You are viewing a plain text version of this content. The canonical link for it is here.
Posted to issues@lucene.apache.org by GitBox <gi...@apache.org> on 2021/07/05 19:55:07 UTC

[GitHub] [lucene] jtibshirani commented on a change in pull request #204: LUCENE-10020 DocComparator don't skip docs of same docID

jtibshirani commented on a change in pull request #204:
URL: https://github.com/apache/lucene/pull/204#discussion_r664107815



##########
File path: lucene/core/src/test/org/apache/lucene/search/TestSortOptimization.java
##########
@@ -332,6 +333,71 @@ public void testFloatSortOptimization() throws IOException {
     dir.close();
   }
 
+  /**
+   * Test that a search with sort on [_doc, other fields] across multiple indices doesn't miss any
+   * documents.
+   */
+  public void testDocSortOptimizationMultipleIndices() throws IOException {
+    final int numIndices = 3;
+    final int numDocsInIndex = atLeast(50);
+    Directory[] dirs = new Directory[numIndices];
+    IndexReader[] readers = new IndexReader[numIndices];
+    for (int i = 0; i < numIndices; i++) {
+      dirs[i] = newDirectory();
+      final int remainder = i % 3;

Review comment:
       Since `numIndices` is 3, do we need to take a mod here?

◆ WRITTEN TASK A ◆
Using the code review post, decide whether each statement agrees with it: (i) the comment concerns pull request number 204; (ii) the test sets `numIndices` to 5; (iii) the reviewer asks whether a mod operation is needed. For each, answer yes or no and quote the deciding words.

◆ THE RECORDS ◆
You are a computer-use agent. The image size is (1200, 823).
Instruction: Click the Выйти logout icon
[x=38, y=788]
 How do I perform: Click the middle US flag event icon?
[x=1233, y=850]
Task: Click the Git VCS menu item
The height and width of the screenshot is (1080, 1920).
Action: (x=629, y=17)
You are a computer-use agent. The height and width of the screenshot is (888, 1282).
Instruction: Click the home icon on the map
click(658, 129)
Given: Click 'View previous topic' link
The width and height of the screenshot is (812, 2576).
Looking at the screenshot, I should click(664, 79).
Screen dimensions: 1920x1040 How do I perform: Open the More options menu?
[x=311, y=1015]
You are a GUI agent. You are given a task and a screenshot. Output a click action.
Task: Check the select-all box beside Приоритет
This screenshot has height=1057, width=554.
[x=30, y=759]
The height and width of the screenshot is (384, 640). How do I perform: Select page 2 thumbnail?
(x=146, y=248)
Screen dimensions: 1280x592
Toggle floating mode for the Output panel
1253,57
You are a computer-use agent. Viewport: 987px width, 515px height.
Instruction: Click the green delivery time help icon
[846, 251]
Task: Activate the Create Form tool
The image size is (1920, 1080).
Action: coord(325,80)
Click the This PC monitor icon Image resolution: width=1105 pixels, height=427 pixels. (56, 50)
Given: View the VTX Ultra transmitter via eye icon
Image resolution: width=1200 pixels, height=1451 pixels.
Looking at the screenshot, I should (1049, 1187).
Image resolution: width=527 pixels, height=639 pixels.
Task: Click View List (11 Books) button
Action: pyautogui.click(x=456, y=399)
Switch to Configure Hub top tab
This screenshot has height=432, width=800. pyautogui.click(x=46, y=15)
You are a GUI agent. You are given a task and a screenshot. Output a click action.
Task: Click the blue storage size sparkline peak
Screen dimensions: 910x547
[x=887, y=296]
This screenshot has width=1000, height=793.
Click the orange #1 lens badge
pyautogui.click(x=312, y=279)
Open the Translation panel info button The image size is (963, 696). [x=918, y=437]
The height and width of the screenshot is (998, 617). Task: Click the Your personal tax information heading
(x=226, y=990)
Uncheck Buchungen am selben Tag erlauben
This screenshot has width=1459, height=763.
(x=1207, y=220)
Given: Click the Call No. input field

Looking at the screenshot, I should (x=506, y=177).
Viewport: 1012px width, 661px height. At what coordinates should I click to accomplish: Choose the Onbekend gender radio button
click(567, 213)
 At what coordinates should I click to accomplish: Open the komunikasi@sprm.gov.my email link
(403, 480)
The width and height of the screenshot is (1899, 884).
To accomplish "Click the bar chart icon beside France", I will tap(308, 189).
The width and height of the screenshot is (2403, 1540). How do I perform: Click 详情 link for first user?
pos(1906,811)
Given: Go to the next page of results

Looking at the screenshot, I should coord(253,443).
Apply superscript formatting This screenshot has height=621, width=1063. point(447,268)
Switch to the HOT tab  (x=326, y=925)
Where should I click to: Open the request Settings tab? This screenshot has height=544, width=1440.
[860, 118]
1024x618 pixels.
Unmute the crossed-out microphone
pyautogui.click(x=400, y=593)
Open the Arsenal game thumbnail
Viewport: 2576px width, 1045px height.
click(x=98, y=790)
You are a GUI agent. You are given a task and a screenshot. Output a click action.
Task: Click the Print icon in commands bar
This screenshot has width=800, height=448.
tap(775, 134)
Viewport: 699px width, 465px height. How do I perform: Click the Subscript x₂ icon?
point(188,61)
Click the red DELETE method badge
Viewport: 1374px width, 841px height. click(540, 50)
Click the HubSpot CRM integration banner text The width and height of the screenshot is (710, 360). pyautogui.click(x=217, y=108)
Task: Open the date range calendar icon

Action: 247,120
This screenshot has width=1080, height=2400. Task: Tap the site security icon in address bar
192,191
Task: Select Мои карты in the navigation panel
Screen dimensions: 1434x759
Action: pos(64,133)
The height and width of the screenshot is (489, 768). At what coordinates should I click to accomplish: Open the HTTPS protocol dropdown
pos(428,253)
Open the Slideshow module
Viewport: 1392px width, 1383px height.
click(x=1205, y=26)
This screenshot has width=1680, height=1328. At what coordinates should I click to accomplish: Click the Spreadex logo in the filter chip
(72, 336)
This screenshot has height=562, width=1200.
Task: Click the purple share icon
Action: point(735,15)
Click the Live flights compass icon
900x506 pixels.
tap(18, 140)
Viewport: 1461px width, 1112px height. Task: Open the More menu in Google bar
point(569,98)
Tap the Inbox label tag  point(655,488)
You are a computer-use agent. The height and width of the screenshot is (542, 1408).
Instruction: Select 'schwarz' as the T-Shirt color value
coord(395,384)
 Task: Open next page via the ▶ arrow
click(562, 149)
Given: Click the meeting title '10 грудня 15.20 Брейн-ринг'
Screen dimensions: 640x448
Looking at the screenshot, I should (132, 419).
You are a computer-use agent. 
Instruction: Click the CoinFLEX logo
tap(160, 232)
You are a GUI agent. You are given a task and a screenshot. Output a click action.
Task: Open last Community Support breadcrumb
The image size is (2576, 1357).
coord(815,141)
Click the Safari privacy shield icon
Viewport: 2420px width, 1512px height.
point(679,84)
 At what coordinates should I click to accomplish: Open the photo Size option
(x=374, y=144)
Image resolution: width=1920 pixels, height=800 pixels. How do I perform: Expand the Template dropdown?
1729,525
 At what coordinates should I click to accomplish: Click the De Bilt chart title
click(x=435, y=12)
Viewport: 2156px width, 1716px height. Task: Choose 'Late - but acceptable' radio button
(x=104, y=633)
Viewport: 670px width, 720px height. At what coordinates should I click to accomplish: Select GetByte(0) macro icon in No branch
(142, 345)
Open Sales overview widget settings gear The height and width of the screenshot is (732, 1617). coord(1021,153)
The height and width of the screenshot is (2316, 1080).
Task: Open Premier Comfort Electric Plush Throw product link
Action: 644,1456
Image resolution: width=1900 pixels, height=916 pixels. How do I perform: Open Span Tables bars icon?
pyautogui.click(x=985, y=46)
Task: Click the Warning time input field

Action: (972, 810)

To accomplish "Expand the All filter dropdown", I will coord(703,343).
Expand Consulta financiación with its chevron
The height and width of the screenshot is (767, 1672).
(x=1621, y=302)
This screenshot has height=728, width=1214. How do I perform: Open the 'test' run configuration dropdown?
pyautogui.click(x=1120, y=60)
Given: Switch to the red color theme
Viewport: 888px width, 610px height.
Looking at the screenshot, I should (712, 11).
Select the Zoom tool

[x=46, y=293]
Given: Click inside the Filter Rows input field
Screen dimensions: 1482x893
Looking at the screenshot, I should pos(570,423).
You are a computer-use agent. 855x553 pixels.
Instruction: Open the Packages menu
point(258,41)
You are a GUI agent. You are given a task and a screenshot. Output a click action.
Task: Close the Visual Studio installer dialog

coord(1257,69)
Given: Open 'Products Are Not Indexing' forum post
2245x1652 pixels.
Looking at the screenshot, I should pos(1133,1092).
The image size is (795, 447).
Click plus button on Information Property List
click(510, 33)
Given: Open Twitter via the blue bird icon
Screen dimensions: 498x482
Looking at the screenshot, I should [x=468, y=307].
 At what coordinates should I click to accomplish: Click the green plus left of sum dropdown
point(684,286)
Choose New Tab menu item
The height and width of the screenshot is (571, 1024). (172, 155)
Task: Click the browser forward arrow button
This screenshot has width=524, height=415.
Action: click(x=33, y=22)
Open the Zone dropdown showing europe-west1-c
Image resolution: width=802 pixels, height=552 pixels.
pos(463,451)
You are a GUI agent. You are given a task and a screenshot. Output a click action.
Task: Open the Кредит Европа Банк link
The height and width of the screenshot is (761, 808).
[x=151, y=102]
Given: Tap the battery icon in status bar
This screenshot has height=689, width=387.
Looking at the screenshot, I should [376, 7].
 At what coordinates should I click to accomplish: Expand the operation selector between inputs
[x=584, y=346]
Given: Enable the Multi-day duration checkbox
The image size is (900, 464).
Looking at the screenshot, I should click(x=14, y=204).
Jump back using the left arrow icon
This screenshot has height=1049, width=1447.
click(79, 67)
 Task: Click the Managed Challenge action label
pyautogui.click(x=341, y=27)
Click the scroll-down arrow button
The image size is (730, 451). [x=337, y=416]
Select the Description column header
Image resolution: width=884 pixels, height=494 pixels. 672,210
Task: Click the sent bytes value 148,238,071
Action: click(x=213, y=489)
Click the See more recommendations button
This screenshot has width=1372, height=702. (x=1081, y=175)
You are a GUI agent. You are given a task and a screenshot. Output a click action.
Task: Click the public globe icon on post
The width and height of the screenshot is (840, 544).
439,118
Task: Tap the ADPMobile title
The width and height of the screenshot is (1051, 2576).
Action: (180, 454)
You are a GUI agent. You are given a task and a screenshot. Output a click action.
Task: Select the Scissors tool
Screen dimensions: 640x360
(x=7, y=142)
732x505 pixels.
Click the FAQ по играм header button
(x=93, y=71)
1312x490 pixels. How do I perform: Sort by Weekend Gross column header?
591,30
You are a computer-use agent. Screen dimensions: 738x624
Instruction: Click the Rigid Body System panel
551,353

◆ WRITTEN TASK B ◆
Identify every line of the listing that contains the string "dropdown" and copy each line in full. Case counts.

◆ CORRECT RESPONSE A ◆
(i) Yes: "pull request #204"
(ii) No: "final int numIndices = 3;"
(iii) Yes: "Since `numIndices` is 3, do we need to take a mod here?"

◆ CORRECT RESPONSE B ◆
The height and width of the screenshot is (489, 768). At what coordinates should I click to accomplish: Open the HTTPS protocol dropdown
Image resolution: width=1920 pixels, height=800 pixels. How do I perform: Expand the Template dropdown?
To accomplish "Expand the All filter dropdown", I will coord(703,343).
This screenshot has height=728, width=1214. How do I perform: Open the 'test' run configuration dropdown?
 At what coordinates should I click to accomplish: Click the green plus left of sum dropdown
Open the Zone dropdown showing europe-west1-c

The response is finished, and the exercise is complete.